The serjeant smiles politely. “It is good to have you back, Master Derrild. Have a good day.” His eyes do not smile with his mouth, and his glance has rested more than once on Creslin’s silver hair.

The three move on into the town. The houses are mostly of fired brick; narrow, two storied structures with pitched roofs, and heavy, iron-bound oak doors, closed despite the sun and the spring warmth.

“I’ll get you, Thomaz! I’ll get you!” The high-pitched voice comes from a small, ragged figure chasing another toward the trader’s party.

“Watch the horses!” screeches a woman in a leather skirt as the two boys run along the rough stones of the byroad. “Watch the horses!”
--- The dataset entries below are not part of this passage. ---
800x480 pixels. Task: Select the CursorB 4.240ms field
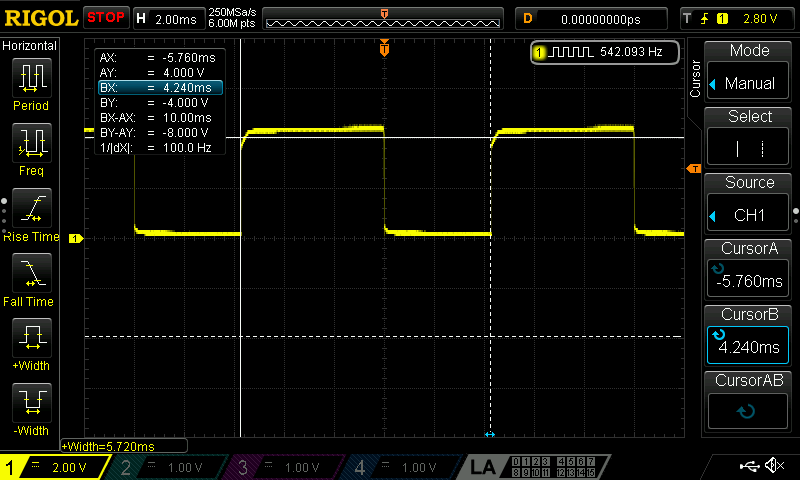(749, 336)
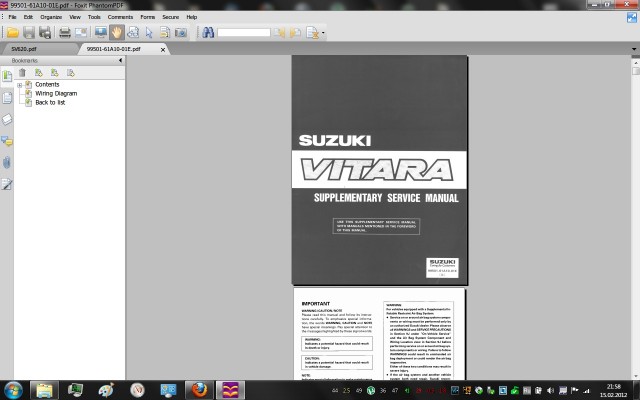Click the binoculars search icon
This screenshot has height=400, width=640.
[x=208, y=32]

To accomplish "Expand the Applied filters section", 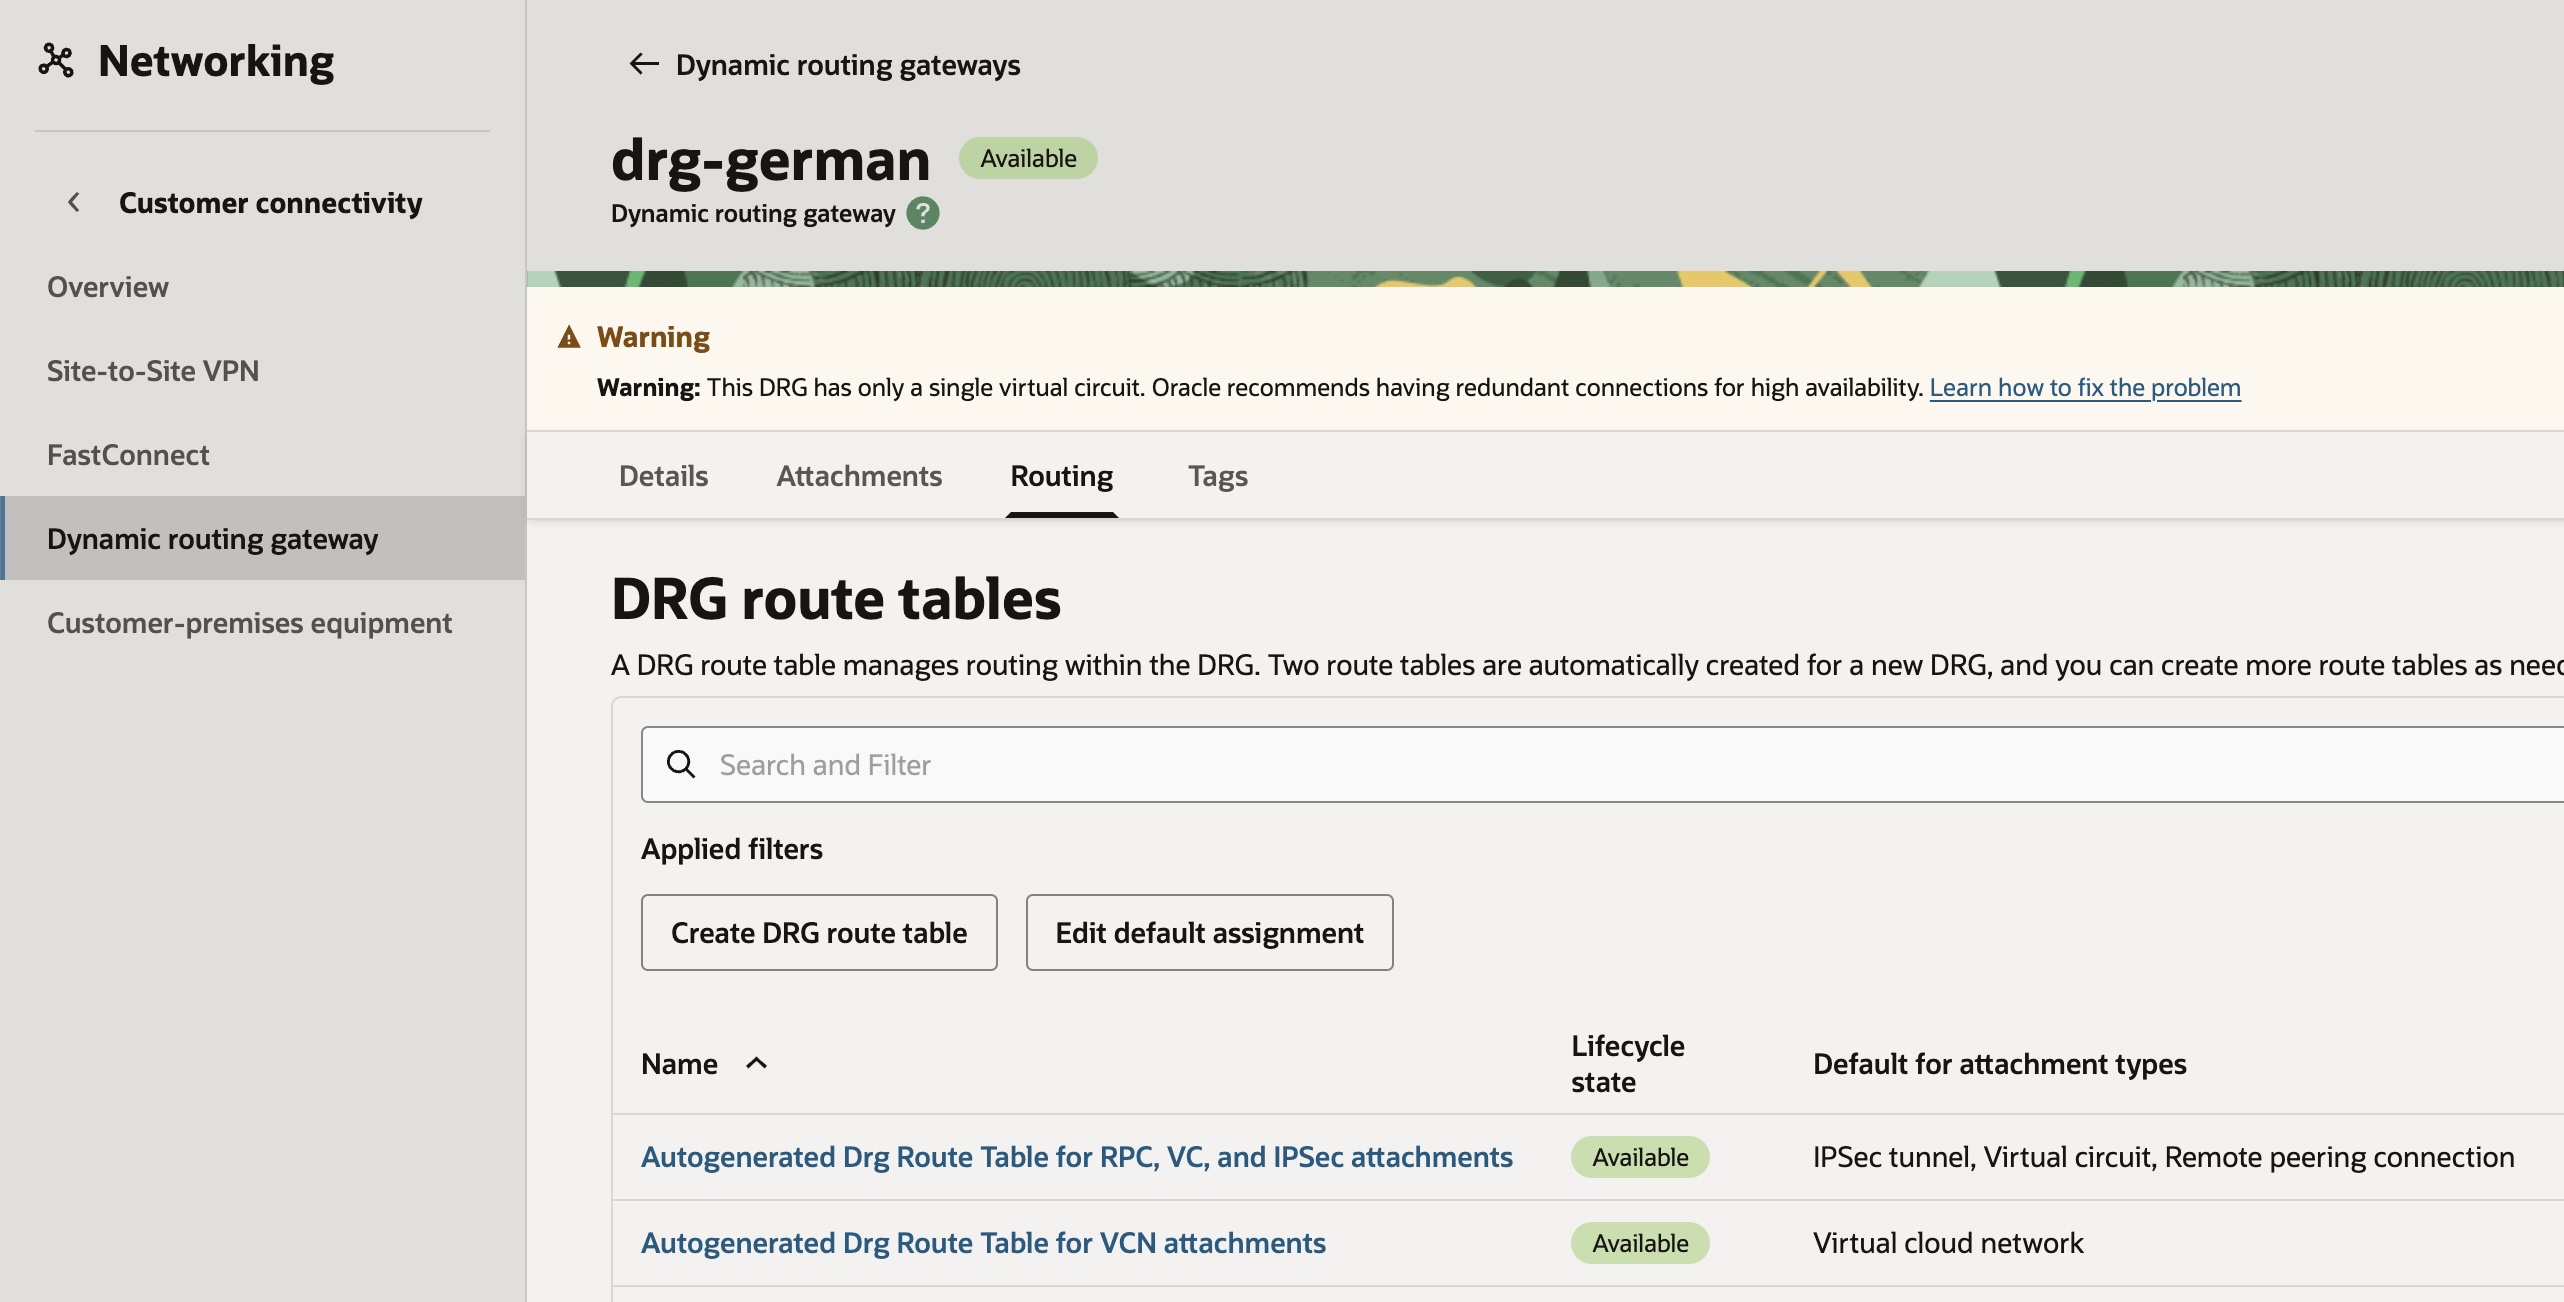I will coord(732,848).
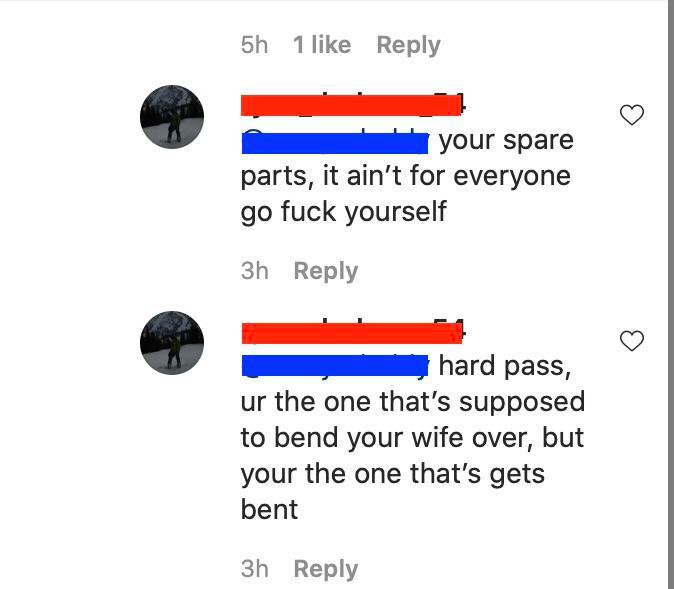The height and width of the screenshot is (589, 674).
Task: Open profile picture beside "your spare parts" comment
Action: [x=172, y=117]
“Watch the side!” snaps Hylin.

Creslin tears his glance from the children and the woman and glances toward the alleyway on the left, perhaps thirty cubits ahead. Even without the breezes, he can sense someone waiting there. “Someone in the alleyway ahead.” He reaches for the bow, grabbing for an arrow.

Hylin reins up short. “Make them come to us.”

As Derrild pulls the mule to a halt, the two boys stop their race and turn, scuttling toward the right side of the narrow street. The woman halts and reaches for something.

“Stop!” shouts Creslin, arrow nocked and ready to release.

The woman, not a woman at all, but a thin youth, drops the bow, then looks nervously toward the alleyway.

Creslin smiles faintly as he hears the scuffling of footsteps fading away, leaving the youth and the two boys standing there alone.

“They’re gone,” sniffs Hylin. “Couldn’t get us by surprise. So they’ll not stay and fight.”